Viñedos y platanera compiten con la vivienda por el escaso suelo llano de La Frontera
Un valle fértil y muy codiciado
La Frontera concentra las tierras agrícolas más productivas de El Hierro: viñedos D.O., plataneras y piña tropical.
Parcelas que no cambian de uso con facilidad
Buena parte de las fincas están protegidas por calificación de suelo rústico agrícola.
La presión indirecta sobre el mercado de vivienda
La oferta de suelo residencial se concentra casi en exclusiva en Tigaday y Las Puntas.
Cultivos que también dan empleo y arraigo
Bodegueros defienden que el viñedo fija población joven al territorio.
Buscar un equilibrio complicado
Cualquier revisión del planeamiento deberá compatibilizar cultivos tradicionales y vivienda.

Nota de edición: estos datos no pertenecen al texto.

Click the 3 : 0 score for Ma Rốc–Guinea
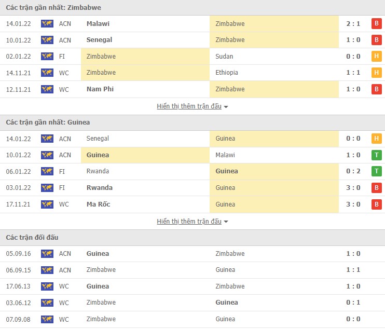click(353, 204)
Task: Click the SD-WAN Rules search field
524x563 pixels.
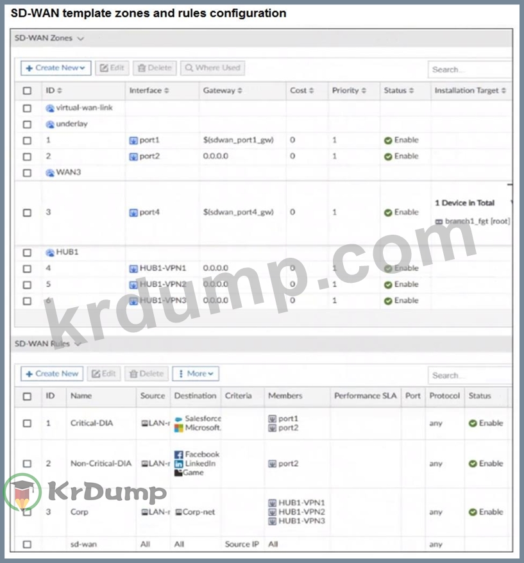Action: pos(469,375)
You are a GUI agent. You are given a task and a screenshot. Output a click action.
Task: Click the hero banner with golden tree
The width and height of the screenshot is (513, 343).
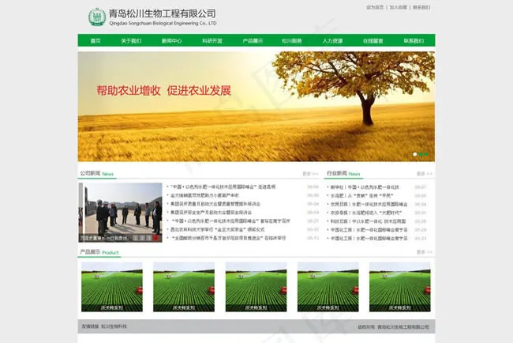click(256, 104)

El valle más fértil de una isla volcánica
El Golfo, la depresión geológica que alberga La Frontera, es la única extensión de suelo fértil de cierta entidad en toda la isla. Generaciones de agricultores han moldeado el paisaje con viñedos, platanera y, más recientemente, piña tropical bajo malla. Cualquier decisión sobre el uso del suelo tiene un peso simbólico que trasciende lo económico.
La protección agrícola frena la expansión residencial
La calificación de suelo rústico agrícola impide de forma expresa transformar buena parte de las fincas del valle en suelo residencial. Esta protección, pensada para preservar la actividad agraria, actúa hoy también como límite involuntario al crecimiento de la vivienda. El Cabildo mantiene una posición cautelosa por el valor estratégico del valle para la denominación de origen.
Tigaday y Las Puntas, la única salida para la vivienda
Al quedar bloqueada la expansión sobre suelo agrícola, la oferta residencial se concentra en estos dos núcleos, los únicos con suelo urbano consolidado. Esta concentración ha elevado el precio de las escasas parcelas disponibles en ambos. Promotores advierten de que el margen de crecimiento también empieza a agotarse.
Bodegueros y jóvenes agricultores defienden el cultivo
Los bodegueros de la denominación de origen insisten en que el viñedo mantiene a familias jóvenes vinculadas al territorio. Sacrificar suelo agrícola por vivienda podría resolver un problema a corto plazo y generar otro mayor a largo plazo. Jóvenes agricultores incorporados al cultivo de piña comparten esta visión y piden proteger las tierras de más calidad.